The focus of the latest report is the coexistence of television and online videos that raises new questions and indicates new solutions, models, content, genres and players. While online videos are increasingly popular in Central and Eastern Europe, the report does not see online video overtaking TV in the region – yet.

The claim can best be supported by the fact that in most countries, except for the Czech Republic, Hungary and Lithuania, television continued to be the media type that swallowed up most advertising spending last year. Moreover, the regional average of share by media types reveals that television continues to make up 45 per cent of the CEE ad pie, while one third of the ad spending goes to online. In a few countries, namely in Bulgaria, Romania and Slovenia, TV increased its share.

“TV still sets the pace of audiovisual production and consumption, but video sets the pace of development with its worldwide availability, on-demand features, flexible formats, independent content and creative usage of platforms,” said Dora Petho, one of the report’s authors.

There are huge differences between advertising markets in the region (also) in terms of growth.
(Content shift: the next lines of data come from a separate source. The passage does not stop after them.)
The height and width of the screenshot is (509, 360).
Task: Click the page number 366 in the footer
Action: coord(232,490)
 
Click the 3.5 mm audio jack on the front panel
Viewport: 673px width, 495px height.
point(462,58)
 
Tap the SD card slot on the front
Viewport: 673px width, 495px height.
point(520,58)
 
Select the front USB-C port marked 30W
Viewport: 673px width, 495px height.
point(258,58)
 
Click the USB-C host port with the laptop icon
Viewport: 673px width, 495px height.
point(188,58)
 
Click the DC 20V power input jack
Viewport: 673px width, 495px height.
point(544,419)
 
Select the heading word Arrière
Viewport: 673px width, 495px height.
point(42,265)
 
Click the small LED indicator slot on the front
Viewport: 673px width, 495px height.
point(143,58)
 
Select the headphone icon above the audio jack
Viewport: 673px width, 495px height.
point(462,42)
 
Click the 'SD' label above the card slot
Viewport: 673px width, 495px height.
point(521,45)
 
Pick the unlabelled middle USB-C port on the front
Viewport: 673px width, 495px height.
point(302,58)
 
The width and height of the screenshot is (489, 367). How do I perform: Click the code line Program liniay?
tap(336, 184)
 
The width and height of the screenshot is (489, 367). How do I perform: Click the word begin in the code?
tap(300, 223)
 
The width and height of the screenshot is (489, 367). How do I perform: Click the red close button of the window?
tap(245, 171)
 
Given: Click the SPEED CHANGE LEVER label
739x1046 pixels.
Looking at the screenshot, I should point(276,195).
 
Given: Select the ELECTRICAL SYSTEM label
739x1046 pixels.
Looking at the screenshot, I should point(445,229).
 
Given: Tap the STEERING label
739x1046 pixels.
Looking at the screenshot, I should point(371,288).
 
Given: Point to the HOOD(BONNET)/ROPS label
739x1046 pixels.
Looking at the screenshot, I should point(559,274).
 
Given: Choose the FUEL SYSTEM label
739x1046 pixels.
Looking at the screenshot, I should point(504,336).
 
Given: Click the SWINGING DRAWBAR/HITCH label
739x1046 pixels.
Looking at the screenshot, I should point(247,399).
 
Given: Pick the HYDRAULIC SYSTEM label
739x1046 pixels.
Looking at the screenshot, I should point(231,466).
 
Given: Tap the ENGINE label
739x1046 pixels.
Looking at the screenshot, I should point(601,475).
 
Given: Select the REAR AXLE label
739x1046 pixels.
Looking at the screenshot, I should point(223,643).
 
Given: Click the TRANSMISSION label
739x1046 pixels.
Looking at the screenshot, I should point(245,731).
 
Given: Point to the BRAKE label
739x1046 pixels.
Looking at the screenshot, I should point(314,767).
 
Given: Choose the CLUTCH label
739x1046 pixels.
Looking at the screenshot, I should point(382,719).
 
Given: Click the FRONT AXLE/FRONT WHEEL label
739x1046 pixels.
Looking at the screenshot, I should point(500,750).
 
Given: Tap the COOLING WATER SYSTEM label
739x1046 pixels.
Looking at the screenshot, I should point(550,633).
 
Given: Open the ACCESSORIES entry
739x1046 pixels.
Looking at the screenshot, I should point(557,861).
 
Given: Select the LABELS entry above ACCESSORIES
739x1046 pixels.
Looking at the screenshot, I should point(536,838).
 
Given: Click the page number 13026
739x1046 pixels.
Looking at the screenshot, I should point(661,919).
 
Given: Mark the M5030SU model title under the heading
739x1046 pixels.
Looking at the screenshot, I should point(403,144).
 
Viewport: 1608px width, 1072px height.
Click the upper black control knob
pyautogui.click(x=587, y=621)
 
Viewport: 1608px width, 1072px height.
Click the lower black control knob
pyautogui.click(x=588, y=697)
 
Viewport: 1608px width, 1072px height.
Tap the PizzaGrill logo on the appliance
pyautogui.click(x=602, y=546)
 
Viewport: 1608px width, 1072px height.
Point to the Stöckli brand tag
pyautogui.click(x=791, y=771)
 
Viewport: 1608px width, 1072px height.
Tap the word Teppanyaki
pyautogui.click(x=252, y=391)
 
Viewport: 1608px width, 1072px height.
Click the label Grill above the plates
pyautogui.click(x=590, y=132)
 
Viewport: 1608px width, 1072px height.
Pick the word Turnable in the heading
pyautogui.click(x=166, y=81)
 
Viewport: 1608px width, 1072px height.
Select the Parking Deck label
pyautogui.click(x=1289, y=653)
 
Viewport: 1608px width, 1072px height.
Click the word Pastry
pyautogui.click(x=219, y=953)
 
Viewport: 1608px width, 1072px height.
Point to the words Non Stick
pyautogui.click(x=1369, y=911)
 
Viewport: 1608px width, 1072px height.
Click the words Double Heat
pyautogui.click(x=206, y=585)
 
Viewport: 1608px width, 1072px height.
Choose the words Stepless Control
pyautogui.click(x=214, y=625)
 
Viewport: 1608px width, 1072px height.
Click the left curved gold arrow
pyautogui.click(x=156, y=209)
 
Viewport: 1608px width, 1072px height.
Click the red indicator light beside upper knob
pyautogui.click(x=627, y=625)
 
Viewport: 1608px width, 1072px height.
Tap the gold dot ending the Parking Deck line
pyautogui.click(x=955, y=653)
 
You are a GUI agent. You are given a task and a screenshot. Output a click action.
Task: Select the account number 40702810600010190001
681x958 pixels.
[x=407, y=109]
Millions of Ukrainians watched the news during the Ukrainian revolution of 2014 through online video streaming channels. Video news site Hromadske.ua, for instance, became the largest channel in the history of YouTube in terms of total viewing time. Thanks to the social-political context and the high media inflation that urges advertisers to find new tools beyond traditional media types, the online video segment in Ukraine improves particularly fast, which is also reflected by the outstanding growth rate of advertising spending flowing to this field.

To provide a more insightful picture of the advertising economy, the report’s editors created the so-called weCAN Ranking. It reveals the performance of 15 Central and Eastern European advertising markets compared to each other by showing the percentage of the ad spending per capita within a country’s nominal GDP per capita.